→ Work to do
(a) Reproduce the passage from "Stacked Die, Phase" to "about what’s next." in the stacked die article below, word for word.
(b) In the stacked die article, what position does Brandon Wang hold?
(c) Name every company that the stacked die article below lists as having 2.5D offerings in development or already on the market.

→ Source document

..........

Stacked Die, Phase Two

Production versions of this packaging approach are hitting the market, with many more on the horizon. Problems remain from tooling to cost, and opinions differ widely about what’s next.


The initial hype phase of 2.5D appears to be over. There are multiple offerings in development or on the market already from Xilinx, Altera, Cisco, Huawei, IBM, AMD, all focused on better throughput over shorter distances with better yield and lower power. Even Intel has jumped on the bandwagon, saying that 2.5D will be essential for extending .

The next phase will build upon that experience to transform a pricey, highly customized packaging architecture into one that is geared toward high volume. While performance and power still will be key elements, the next phase will focus much more on pushing prices down and reliability up.

“A couple of years ago companies started looking at the performance of stacked die but they couldn’t overcome the BOM (bill of materials) cost,” said Brandon Wang, engineering group director at Cadence. “We’re now seeing production chips, and that’s having an impact on the rest of the industry. We’ve already seen the move of high-speed switching datacom industry to 3D from the end of last year to this year. So we’ve got the performance category, which includes supercomputing, datacom and gaming all moving there.”

..........

→ Data provided
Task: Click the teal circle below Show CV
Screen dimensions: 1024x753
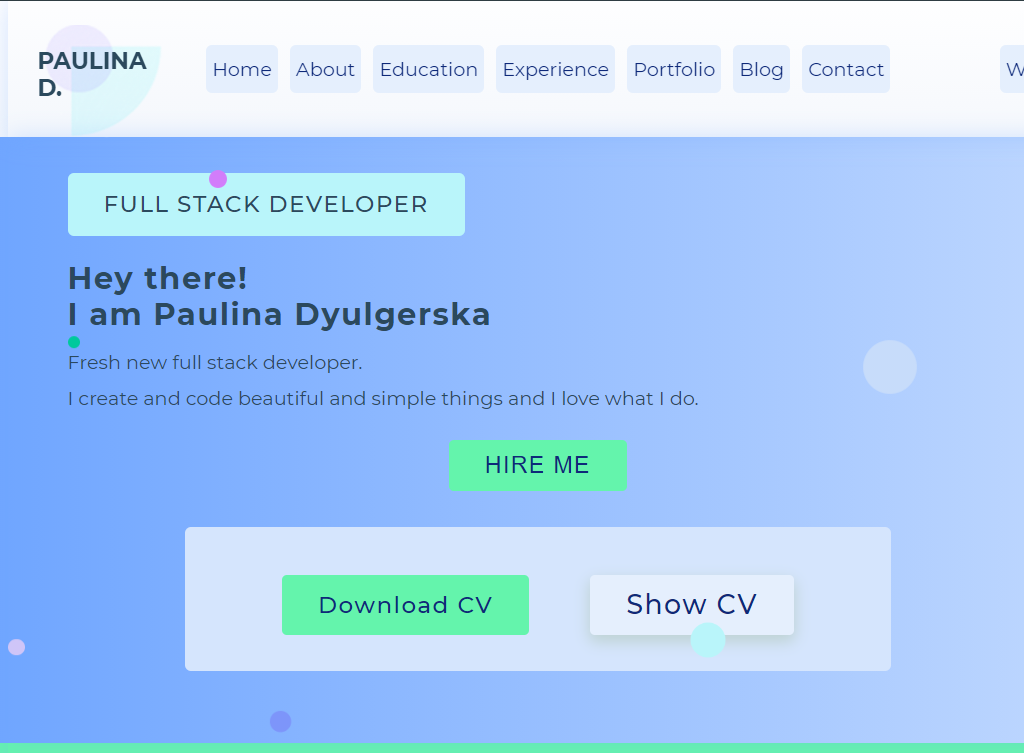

..........

→ Solutions by task
(a)
Stacked Die, Phase Two

Production versions of this packaging approach are hitting the market, with many more on the horizon. Problems remain from tooling to cost, and opinions differ widely about what’s next.

(b) Engineering group director at Cadence.

(c) Xilinx, Altera, Cisco, Huawei, IBM, AMD